But Gorman and other aerospace executives have said in recent weeks that such projections are far off the mark, in part because the industry has already cut costs so aggressively.

McDonnell Douglas President Harry C. Stonecipher said in a recent interview: “The aerospace bust is over, quite frankly.” McDonnell has essentially stabilized its employment in Long Beach and Huntington Beach, Stonecipher said.

Hughes Aircraft officials say that although many of its operations remain weak and that it is still shrinking, commercial satellite production is growing strongly. And Bombardier, a Canadian aerospace firm, said last month that it is strongly increasing purchases of aircraft parts in Los Angeles.

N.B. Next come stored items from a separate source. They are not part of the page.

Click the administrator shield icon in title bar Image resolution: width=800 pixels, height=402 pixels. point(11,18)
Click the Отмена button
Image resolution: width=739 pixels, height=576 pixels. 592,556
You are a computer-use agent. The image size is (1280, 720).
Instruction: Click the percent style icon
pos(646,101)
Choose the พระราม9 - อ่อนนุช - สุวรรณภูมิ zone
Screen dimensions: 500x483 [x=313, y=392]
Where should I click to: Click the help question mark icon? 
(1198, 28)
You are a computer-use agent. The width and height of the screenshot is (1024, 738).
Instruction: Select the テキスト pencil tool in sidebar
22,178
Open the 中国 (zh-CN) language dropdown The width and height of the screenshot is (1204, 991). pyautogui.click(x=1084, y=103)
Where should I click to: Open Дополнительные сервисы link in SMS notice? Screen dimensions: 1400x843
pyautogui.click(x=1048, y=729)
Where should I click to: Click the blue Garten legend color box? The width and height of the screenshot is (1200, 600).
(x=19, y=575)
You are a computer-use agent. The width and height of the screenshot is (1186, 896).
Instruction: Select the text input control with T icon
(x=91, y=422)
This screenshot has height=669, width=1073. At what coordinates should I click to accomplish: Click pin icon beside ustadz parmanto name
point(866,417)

Gorman said that dire predictions regarding the industry’s future are “highly over-pessimistic” and that the Southern California aerospace industry will emerge from the downturn “intact.” In the longer term, Gorman said, arms control is destined to fail, creating a strong and permanent need for defense.

“The world is a more dangerous place than it was at the height of the Cold War,” he said. “There is no question that for the very long term, there will be proliferation of high technology weapons. There will be proliferation of ICBMs [intercontinental ballistic missiles). It is a question of when, not whether. There will be proliferation of nuclear warhead capability. It is a question of when, not whether. It is naive to believe that we are going to prevent every country in the world from learning about these technologies and using them.”